Using normal rats, treated groups receiving 250 mg/kg of AeCe had significantly reduced postprandial hyperglycemia at 30 min (1.31 ± 0.02 g/mL) and 60 min (1.04 ± 0.04 g/mL). Likewise, the group treated with EACe with 50 mg/mL showed significant (p < 0.05, p < 0.01) decrease in blood glucose levels at 30 min (1.29 ± 0.04 g/L) and 60 min (0.95 ± 0.06 g/L), following starch loading. Therefore, no effect was observed at 120 min in all extract-treated groups when compared with the control group pretreated with distilled water (10 mL/kg). In addition, acarbose significantly (p < 0.01 and p < 0.001) reduced postprandial hyperglycemia during the two hours after starch loading at 30 min (0.97 ± 0.03 g/L), 60 min (0.97 ± 0.02 g/L), and 120 min (0.93 ± 0.02 g/L) when compared to the control group of rats pretreated with distilled water (Figure 6A). Additionally, the area under the curve (AUC d-glucose) was significantly (p < 0.05) lower in rats treated with AeCe (119.30 ± 3.07 g/L/min) and EACe (124.21 ± 2.33 g/L/min) than in rats treated with distilled water (136.35 ± 3.28 g/L/min). Additionally, the area under the curve of acarbose was significantly lower (115.08 ± 2.21 g/L/min) than the area under the curve of the water-treated rats (136.35 ± 3.28 g/L/min) (Figure 6B).

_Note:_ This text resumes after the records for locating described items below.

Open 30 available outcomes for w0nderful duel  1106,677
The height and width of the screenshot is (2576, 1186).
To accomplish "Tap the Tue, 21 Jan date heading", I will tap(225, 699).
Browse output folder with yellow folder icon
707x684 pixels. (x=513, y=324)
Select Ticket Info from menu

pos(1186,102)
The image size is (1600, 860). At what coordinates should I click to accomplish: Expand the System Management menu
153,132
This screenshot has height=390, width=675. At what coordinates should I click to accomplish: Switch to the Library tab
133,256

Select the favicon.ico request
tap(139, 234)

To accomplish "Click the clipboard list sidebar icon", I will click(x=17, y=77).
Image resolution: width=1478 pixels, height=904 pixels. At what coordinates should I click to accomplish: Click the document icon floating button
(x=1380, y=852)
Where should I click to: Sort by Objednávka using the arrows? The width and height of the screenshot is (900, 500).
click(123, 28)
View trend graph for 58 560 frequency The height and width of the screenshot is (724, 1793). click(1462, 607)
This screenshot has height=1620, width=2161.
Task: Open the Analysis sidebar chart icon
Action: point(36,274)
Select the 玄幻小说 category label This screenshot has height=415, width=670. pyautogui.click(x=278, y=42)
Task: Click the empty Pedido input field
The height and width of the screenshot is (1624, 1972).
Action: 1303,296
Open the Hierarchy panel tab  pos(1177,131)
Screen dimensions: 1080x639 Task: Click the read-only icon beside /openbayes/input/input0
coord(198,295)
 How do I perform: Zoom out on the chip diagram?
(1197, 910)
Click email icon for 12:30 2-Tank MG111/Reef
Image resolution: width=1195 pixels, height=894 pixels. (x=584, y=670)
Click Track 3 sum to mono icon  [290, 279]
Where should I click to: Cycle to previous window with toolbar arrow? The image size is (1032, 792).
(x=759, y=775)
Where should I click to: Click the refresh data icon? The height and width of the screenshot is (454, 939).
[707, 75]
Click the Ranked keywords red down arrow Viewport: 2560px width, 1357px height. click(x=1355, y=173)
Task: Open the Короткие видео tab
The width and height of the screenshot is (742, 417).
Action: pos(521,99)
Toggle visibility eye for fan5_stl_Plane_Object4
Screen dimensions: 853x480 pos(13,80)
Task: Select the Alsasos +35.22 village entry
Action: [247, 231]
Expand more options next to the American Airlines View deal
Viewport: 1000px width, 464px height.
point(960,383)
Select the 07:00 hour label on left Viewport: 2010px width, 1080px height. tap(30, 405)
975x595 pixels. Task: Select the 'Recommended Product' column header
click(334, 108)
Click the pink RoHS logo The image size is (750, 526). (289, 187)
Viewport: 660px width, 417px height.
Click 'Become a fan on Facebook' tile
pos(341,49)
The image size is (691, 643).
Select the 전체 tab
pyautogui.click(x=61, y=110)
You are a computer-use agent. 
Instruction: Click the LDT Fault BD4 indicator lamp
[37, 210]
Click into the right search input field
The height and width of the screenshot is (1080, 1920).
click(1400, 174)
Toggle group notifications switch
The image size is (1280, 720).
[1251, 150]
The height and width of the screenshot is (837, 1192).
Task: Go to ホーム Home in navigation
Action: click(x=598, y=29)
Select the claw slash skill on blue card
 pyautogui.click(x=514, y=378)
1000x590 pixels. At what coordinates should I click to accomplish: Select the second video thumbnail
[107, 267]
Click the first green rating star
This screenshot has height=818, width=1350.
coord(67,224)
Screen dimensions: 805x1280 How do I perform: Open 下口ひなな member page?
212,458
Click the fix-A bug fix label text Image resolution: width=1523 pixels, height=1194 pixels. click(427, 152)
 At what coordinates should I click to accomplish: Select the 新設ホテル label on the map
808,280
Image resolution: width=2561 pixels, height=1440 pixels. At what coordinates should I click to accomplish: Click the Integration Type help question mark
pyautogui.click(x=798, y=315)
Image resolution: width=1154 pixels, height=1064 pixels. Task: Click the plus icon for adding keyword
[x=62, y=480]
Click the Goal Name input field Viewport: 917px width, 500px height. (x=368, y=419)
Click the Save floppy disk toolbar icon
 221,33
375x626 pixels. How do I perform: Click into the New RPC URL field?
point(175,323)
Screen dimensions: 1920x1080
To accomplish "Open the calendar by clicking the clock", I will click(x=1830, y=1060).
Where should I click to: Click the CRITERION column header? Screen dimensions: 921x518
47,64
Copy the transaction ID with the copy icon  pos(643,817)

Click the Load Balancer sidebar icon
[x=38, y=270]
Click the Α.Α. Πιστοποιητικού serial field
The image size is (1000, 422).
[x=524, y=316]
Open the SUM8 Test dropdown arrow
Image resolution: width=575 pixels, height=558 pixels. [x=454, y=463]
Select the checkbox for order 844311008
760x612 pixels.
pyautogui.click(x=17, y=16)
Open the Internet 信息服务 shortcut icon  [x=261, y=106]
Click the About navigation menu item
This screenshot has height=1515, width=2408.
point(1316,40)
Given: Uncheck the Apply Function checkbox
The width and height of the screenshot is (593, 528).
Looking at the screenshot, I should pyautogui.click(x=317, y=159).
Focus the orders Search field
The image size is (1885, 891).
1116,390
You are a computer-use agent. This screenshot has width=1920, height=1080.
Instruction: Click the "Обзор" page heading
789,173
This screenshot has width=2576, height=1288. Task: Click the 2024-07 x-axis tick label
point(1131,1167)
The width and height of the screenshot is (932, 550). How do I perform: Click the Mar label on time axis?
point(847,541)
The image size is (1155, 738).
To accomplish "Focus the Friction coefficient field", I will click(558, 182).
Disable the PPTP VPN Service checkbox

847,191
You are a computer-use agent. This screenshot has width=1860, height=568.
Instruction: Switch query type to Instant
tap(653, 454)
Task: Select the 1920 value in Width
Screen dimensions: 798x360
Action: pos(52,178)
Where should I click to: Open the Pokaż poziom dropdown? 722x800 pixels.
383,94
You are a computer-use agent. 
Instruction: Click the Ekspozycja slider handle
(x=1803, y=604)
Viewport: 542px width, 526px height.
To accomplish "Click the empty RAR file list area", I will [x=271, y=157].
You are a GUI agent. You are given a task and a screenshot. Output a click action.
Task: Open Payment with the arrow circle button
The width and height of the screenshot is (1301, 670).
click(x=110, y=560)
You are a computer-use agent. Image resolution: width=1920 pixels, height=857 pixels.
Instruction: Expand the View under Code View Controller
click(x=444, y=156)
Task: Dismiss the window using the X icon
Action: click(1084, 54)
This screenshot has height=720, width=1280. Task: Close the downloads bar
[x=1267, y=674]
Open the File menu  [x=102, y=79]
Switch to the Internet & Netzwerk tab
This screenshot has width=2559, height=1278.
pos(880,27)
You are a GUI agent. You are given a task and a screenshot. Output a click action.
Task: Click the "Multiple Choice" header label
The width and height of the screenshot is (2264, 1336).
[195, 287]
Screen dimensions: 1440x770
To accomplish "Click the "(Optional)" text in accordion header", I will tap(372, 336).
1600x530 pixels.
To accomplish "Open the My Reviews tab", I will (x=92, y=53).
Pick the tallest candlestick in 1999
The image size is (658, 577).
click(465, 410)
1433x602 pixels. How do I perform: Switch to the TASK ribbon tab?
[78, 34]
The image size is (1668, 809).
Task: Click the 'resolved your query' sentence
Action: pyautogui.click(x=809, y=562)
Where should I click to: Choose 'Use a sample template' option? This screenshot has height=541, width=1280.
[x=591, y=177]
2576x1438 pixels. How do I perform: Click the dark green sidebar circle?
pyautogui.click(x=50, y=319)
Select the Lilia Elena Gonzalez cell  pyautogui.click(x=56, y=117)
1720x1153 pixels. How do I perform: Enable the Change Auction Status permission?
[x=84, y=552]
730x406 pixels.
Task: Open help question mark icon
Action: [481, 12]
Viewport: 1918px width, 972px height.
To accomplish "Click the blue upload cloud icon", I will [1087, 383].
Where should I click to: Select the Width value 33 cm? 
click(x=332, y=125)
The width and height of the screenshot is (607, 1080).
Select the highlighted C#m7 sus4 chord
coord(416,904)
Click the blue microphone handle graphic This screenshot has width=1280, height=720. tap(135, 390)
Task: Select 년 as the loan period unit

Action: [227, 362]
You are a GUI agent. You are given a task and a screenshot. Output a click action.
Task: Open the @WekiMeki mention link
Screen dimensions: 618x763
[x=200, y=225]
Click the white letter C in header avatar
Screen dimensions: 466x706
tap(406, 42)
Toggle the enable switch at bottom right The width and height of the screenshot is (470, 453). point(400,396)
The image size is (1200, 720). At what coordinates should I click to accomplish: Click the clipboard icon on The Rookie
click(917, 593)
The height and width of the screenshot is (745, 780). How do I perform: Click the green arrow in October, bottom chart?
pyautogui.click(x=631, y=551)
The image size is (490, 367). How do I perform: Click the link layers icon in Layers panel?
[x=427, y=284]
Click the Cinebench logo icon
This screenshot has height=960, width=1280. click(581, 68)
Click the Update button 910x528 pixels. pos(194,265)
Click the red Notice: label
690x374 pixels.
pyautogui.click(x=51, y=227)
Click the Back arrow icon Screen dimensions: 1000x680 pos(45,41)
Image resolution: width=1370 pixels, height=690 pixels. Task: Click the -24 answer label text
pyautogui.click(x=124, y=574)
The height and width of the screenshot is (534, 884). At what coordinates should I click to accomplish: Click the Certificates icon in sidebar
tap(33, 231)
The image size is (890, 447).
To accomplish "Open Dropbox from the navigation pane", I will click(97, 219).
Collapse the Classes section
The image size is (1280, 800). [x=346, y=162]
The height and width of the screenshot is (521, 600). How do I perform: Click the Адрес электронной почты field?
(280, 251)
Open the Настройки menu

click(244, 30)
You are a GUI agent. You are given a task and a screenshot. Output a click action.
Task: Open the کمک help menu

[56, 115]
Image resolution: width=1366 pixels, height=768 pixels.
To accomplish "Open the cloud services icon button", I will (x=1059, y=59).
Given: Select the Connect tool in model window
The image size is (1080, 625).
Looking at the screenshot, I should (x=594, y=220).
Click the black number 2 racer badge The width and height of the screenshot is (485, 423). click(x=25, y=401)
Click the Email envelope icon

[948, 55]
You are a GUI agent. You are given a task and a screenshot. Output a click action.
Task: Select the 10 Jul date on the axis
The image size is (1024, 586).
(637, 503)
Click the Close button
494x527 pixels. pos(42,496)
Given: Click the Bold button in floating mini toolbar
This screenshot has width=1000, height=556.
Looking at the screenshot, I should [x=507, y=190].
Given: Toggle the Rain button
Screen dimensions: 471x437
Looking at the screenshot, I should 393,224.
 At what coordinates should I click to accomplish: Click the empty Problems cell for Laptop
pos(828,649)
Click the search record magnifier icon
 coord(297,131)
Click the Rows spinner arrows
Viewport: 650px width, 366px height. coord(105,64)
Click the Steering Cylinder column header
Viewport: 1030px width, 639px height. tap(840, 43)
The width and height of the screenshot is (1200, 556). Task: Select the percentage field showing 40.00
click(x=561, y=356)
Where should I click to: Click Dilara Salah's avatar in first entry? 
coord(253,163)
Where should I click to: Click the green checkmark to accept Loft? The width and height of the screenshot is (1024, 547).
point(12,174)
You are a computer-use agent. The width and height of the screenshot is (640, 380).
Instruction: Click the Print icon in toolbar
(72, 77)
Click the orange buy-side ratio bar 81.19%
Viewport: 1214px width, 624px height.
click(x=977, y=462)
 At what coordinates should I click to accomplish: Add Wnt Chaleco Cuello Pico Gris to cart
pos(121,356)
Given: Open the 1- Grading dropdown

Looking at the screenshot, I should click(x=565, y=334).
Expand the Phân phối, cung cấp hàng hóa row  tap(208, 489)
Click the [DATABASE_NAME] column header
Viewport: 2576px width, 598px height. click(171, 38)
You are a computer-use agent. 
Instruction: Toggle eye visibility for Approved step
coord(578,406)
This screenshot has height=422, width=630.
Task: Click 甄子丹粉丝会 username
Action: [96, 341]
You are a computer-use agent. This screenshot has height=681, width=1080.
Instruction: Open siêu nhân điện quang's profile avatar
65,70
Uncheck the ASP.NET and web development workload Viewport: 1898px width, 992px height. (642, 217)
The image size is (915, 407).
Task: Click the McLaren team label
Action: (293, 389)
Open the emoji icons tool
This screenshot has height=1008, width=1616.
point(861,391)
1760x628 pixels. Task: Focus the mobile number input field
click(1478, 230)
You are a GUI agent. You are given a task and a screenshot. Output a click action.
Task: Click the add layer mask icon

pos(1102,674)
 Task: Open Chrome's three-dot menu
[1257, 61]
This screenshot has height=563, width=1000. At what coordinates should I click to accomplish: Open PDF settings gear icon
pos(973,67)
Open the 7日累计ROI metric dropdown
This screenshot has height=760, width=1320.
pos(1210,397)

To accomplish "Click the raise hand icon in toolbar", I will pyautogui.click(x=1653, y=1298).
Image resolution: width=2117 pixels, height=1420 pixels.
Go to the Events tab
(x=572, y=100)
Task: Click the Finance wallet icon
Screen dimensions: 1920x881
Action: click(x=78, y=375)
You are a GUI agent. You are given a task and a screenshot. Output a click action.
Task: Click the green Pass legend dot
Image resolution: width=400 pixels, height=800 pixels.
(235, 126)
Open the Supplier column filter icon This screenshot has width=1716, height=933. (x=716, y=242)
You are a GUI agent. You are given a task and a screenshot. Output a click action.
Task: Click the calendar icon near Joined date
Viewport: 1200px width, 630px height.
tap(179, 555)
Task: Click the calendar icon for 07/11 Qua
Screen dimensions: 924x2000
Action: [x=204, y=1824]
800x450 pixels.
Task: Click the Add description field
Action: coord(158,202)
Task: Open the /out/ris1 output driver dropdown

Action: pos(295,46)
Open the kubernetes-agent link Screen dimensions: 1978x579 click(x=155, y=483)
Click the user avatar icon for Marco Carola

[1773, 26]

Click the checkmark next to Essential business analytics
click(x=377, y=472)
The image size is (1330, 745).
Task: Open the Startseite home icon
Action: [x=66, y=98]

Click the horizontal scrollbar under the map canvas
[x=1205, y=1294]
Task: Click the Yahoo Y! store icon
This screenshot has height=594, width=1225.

Figure 6. Effect of AeCe, EACe, and acarbose on plasma glucose levels after starch intake in normal rats (A), with a representation of the area under the curves (B). The values are the means ± SEM (n = 6). * p < 0.05, ** p < 0.01, and *** p < 0.001 compared to the control group.

Diabetic Rats

The administration of AeCe at 250 mg/kg to STZ-induced diabetic rats significantly inhibited the blood glucose elevation after starch loading at 60 min (p < 0.05; 1.74 ± 0.10 g/L) and 120 min (p < 0.01; 1.65 ± 0.09 g/L) whencompared to the group of rats pretreated with distilled water in which the starch overloadinduced a remarkable peak in blood glucose at 30 min (2.47 ± 0.10 g/L), 60 min (2.29 ± 0.16 g/L), and 120 min (2.26 ± 0.13 g/L). Furthermore, EACe at 50 mg/kg significantly reducedpostprandial hyperglycemia at 30 min (p < 0.05; 2.07 ± 0.14 g/L), 60 min (p < 0.01; 1.60 ± 0.13 g/L), and 120 min (p < 0.001; 1.22 ± 0.009 g/L) whencompared to the control group. Similarly, acarbose at 10 mg/kg failed to suppress the peak blood glucose significantly (p < 0.001) at 30, 60, 120 min, and the glucose concentrations were 1.68 ± 0.09 g/L, 1.25 ± 0.02 g/L, and 1.14 ± 0.04 g/L, respectively (Figure 7A). Besides, the area under the curve (AUC d-glucose) was significantly (p < 0.001) lower in rats treated with AeCe (210. 55 ± 6.22 g/L/min) and EACe (190.35 ± 6.75 g/L/min) than in rats treated with distilled water (264.60 ± 6.87 g/L/min). Additionally, the curve area of acarbose was significantly (p < 0.001) lower (160.24 ± 4.82 g/L/min) than that of control rats (Figure 7B).

Figure 7. Effect of AeCe, EACe, and acarbose on plasma glucose levels after starch intake in diabetic rats (A), with a representation of the area under the curves (B). The values are the means ± SEM (n = 6). * p < 0.05, ** p < 0.01, and *** p < 0.001 compared to the control group.